== Task to carry out ==
Render the records from the line with "Click the SENT" to the line with "click(x=318, y=77)" as a Markdown table with columns named No. and Line. Give each non-blank line its own numbered row.

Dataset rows
## Begin

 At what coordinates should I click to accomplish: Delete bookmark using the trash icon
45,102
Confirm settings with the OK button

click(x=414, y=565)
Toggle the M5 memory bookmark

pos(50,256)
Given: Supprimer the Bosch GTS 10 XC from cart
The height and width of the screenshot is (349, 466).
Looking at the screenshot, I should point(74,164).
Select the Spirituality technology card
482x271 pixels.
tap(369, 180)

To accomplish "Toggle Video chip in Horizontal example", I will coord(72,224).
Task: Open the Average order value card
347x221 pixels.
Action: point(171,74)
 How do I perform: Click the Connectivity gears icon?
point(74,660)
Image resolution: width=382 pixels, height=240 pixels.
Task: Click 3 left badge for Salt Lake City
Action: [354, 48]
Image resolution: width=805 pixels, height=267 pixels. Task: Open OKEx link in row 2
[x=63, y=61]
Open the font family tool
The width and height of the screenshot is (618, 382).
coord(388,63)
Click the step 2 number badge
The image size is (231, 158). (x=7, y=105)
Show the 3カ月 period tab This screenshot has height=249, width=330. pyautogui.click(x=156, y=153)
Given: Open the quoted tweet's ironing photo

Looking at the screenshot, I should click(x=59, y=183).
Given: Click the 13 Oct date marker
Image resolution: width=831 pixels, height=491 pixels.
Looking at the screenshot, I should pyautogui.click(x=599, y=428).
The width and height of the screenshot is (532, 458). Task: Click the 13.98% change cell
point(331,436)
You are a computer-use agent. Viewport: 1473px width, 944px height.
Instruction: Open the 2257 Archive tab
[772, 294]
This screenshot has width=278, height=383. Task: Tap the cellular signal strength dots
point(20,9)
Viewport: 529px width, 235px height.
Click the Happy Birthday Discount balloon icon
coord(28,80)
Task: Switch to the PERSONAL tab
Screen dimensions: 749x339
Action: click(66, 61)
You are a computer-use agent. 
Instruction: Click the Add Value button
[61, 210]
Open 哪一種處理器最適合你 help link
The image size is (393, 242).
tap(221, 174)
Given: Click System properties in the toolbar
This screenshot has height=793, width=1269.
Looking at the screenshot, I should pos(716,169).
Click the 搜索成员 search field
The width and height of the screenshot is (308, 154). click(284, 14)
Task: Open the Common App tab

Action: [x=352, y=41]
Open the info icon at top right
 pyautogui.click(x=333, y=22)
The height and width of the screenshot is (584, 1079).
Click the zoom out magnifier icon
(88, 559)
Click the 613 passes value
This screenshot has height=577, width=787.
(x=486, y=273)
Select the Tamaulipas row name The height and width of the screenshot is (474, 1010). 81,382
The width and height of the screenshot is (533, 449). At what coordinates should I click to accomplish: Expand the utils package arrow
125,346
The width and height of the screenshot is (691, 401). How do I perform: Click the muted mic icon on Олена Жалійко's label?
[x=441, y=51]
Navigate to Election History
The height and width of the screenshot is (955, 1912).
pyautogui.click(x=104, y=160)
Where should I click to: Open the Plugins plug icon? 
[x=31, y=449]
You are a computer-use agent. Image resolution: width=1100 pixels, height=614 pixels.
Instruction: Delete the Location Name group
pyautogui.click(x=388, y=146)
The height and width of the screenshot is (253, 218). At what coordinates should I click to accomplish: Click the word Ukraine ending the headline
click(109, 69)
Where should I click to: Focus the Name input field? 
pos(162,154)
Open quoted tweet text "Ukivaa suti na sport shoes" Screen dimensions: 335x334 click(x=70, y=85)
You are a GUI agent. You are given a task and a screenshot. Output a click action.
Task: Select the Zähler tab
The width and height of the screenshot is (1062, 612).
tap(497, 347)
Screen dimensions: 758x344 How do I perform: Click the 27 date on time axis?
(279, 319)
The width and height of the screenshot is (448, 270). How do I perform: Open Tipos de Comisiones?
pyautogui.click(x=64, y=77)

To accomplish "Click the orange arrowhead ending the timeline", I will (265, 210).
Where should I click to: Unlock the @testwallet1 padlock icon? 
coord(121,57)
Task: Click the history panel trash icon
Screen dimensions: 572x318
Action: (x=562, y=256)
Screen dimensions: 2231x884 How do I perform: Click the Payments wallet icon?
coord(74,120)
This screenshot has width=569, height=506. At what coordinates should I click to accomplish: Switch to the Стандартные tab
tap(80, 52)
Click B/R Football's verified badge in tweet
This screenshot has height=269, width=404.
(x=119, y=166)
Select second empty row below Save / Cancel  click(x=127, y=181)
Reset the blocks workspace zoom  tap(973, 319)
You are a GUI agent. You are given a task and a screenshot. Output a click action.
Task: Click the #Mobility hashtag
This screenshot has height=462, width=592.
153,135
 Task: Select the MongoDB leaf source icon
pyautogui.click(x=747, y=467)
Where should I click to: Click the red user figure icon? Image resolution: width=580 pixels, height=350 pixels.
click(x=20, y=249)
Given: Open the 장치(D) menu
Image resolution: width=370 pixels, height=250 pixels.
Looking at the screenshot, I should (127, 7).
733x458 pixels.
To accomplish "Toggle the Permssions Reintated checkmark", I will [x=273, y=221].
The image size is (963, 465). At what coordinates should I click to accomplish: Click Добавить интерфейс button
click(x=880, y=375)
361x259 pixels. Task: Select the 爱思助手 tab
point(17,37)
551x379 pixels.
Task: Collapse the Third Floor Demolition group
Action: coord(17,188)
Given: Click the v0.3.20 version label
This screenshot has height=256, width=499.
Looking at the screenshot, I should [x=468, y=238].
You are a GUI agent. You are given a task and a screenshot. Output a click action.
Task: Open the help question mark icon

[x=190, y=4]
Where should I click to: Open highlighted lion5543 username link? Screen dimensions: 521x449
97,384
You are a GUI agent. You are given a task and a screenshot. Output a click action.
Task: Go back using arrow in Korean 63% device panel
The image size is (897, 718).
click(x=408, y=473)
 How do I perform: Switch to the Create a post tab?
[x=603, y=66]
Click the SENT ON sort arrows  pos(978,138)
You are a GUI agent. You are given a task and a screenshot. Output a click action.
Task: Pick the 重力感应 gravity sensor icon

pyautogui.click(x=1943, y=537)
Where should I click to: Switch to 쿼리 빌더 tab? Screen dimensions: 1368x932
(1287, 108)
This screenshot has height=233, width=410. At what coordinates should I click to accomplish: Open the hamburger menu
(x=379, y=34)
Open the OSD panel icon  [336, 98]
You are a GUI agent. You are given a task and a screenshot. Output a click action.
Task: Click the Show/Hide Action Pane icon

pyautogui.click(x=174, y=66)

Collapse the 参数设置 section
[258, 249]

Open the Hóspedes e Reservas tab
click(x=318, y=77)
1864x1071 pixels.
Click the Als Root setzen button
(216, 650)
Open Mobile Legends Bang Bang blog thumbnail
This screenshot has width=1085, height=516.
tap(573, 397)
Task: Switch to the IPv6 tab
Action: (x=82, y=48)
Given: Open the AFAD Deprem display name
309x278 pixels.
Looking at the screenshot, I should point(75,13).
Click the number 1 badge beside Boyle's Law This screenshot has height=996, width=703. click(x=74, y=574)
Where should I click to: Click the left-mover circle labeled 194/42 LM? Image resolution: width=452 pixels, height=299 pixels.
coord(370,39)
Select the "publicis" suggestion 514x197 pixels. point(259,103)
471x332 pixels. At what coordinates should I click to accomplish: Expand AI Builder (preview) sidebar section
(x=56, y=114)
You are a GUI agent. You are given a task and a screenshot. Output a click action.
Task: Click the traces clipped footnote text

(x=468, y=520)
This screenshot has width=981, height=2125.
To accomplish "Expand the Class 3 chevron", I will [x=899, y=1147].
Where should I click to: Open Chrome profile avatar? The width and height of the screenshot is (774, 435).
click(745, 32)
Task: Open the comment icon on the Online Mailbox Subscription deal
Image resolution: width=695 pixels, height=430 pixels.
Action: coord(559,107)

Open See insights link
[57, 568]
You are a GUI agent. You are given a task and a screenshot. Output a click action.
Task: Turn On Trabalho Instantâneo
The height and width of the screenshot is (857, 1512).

## End

== Exercise result ==
| No. | Line |
|---|---|
| 1 | Click the SENT ON sort arrows  pos(978,138) |
| 2 | You are a GUI agent. You are given a task and a screenshot. Output a click action. |
| 3 | Task: Pick the 重力感应 gravity sensor icon |
| 4 | pyautogui.click(x=1943, y=537) |
| 5 | Where should I click to: Switch to 쿼리 빌더 tab? Screen dimensions: 1368x932 |
| 6 | (1287, 108) |
| 7 | This screenshot has height=233, width=410. At what coordinates should I click to accomplish: Open the hamburger menu |
| 8 | (x=379, y=34) |
| 9 | Open the OSD panel icon  [336, 98] |
| 10 | You are a GUI agent. You are given a task and a screenshot. Output a click action. |
| 11 | Task: Click the Show/Hide Action Pane icon |
| 12 | pyautogui.click(x=174, y=66) |
| 13 | Collapse the 参数设置 section |
| 14 | [258, 249] |
| 15 | Open the Hóspedes e Reservas tab |
| 16 | click(x=318, y=77) |